When making drastic changes to your own range of motion there is only one person you can trust: yourself.
No one knows you better than you and I’ll be damned if I ever think that I know what’s best for anyone. I can only teach off experiences that I have had myself and the people that I have worked with. I am STILL learning new stuff and tinkering with things that are effective and things that are more enjoyable but still give good results.
The main question you’ve got to ask yourself is: Where are you starting from? Are you as flexible as a steel post fixed in concrete, or are you a rubber band flowing in the wind? Generally most people are the steel post, that doesn’t make the rubber band the goal: they both present different advantages and disadvantages. You have to think, what do you want to be flexible for?
Certain disciplines actually rely on a lack of flexibility
For me and the people I train, I want us to have the movement capabilities to have MORE OPTIONS to do different things. However certain disciplines actually rely on a lack of flexibility – creating forced stability in situations requiring crazy amounts of strength or power. This comes down to what I talked about in one of my previous blogs, trade off. If you want to specialise, something has to suffer.
Back to where are you starting from though. If you are still a wee nipper and haven’t been too banged up from years of eager training, you just might be lucky enough to be able to make quick adaptations and go on your merry way. If on the other hand you have been stiff as a board for twenty plus years and then tried to get fit, you’re going to have a bit of work to do to get back to neutral. Oh yes, there is minus flexibility points, I invented them.
I have noticed a trend with personality and flexibility: if you are a highly stressed, over-thinker with breathing dysfunctions, chances are you’ll be a tad tight. Jimmy the stoner though? Not so much. I bring it up at my seminars all the time. Do you ever notice that when you do happen to get an injury or niggle it’s always when you’re having a really shit time at work, or really stressed out? It’s like it’s the LAST THING YOU NEEDED TO HAPPEN when you want your training to go well more than ever. Your ability to move is directly affected by how you feel. If you want better mobility, you also need to learn how to relax and breathe, then your efforts will be twice as effective.
Starting off slow is the key, little bits every day of self policing is the safest way to go
If you are going to make dramatic changes to your own flexibility then I would structure your programming around that, make it your sole focus. There is no real point doing a wee bit here and there and keeping on doing what you have been doing, your body will get mixed messages. It isn’t hard to research how much range of motion is ideal for most body parts – provided you don’t look up “How to be a contortionist”, you should be ok.

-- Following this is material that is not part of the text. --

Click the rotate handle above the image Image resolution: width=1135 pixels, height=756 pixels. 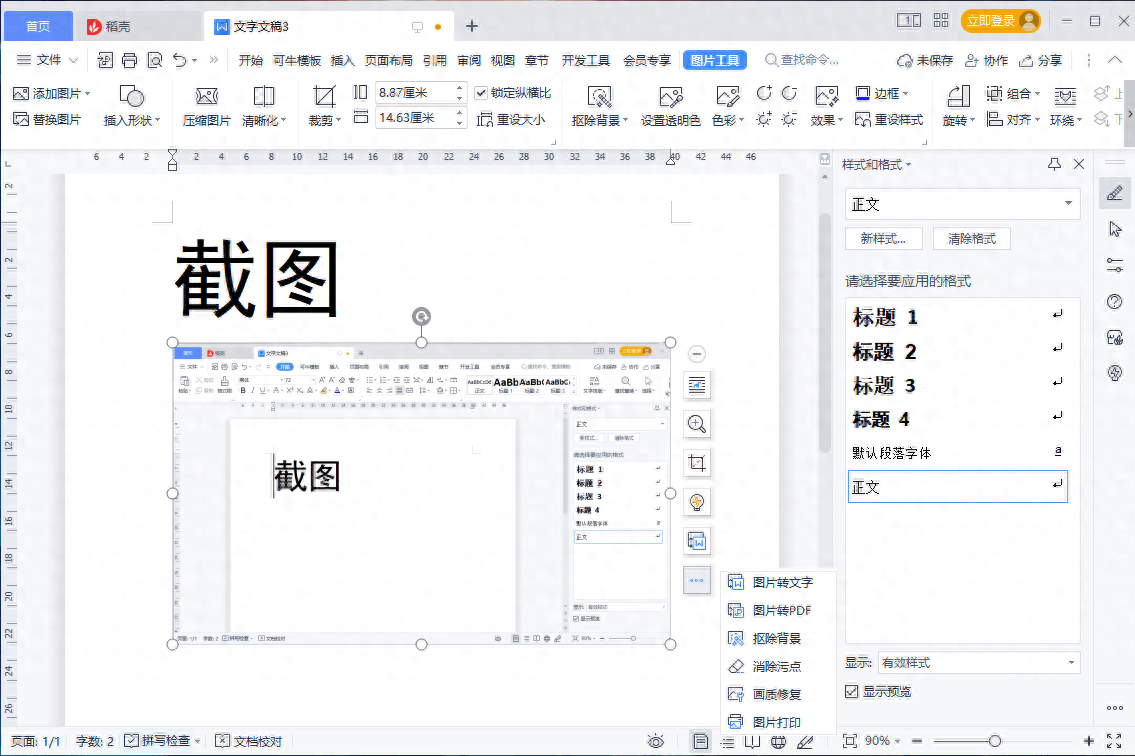(421, 317)
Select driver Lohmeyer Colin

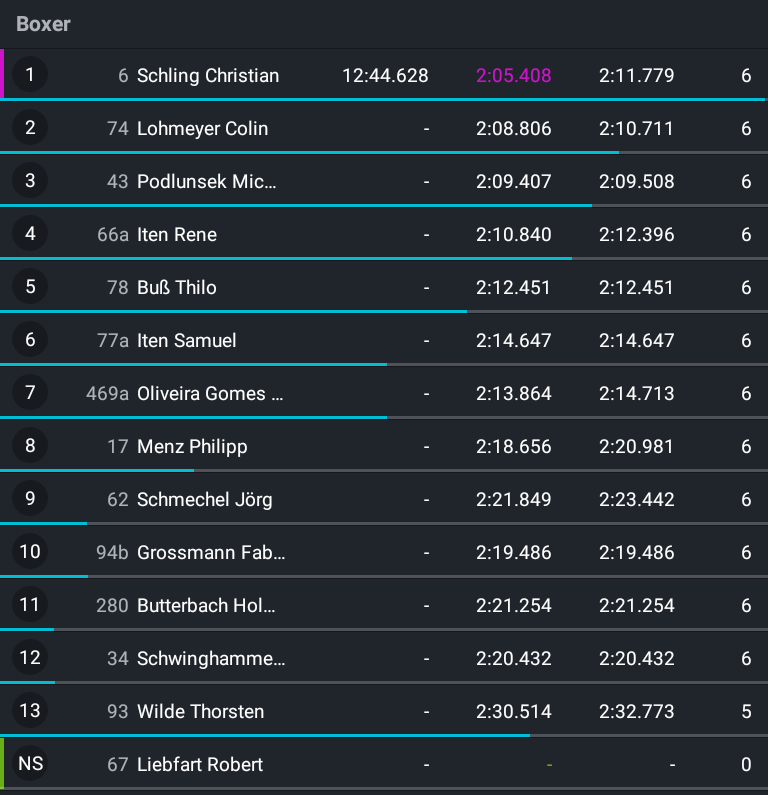pos(202,129)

Starting off slow is the key, little bits every day of self policing is the safest way to go. If you have been working with a specific area for a ten to twenty minutes one day then wake up the next day with a bit of pain in that area, then you know to back off a bit. If you are ok and feel awesome, then you know you can push it a bit further. Depending on how well you react to neuromuscular training, you may keep a good amount of the improvements you made over that session or you may only be left with a slight improvement – key word there in both scenarios being improvement.
If you have been weight training or active in any way with any limitations then you MUST scale back your training. For example increasing your squat depth or your shoulder flexion and then continuing straight into using the same weights as before is a recipe for disaster. Taking the time to rebuild your new found range of motion and refine your technique will do you no harm and if anything, make you a better athlete. It won’t take you very long to get back up to your old numbers and you’ll be very pleased when you surpass them easily. A little bit of extra body awareness goes a long way.
Whatever method you pick to work with to increase your flexibility, do devote some time to “playing” with your newfound range of motion. For exmaple if you are working with your ankles, do drills with your toes and rotations; see what happens when you block off your knee or increase the amount of flexion. As silly as it may seem, it is those things that will build up how well you can stabilise yourself and keep your newfound range.
Pick a body part and say to yourself “What do you do?” And see if it does the same as the other one, if not, can you fix it?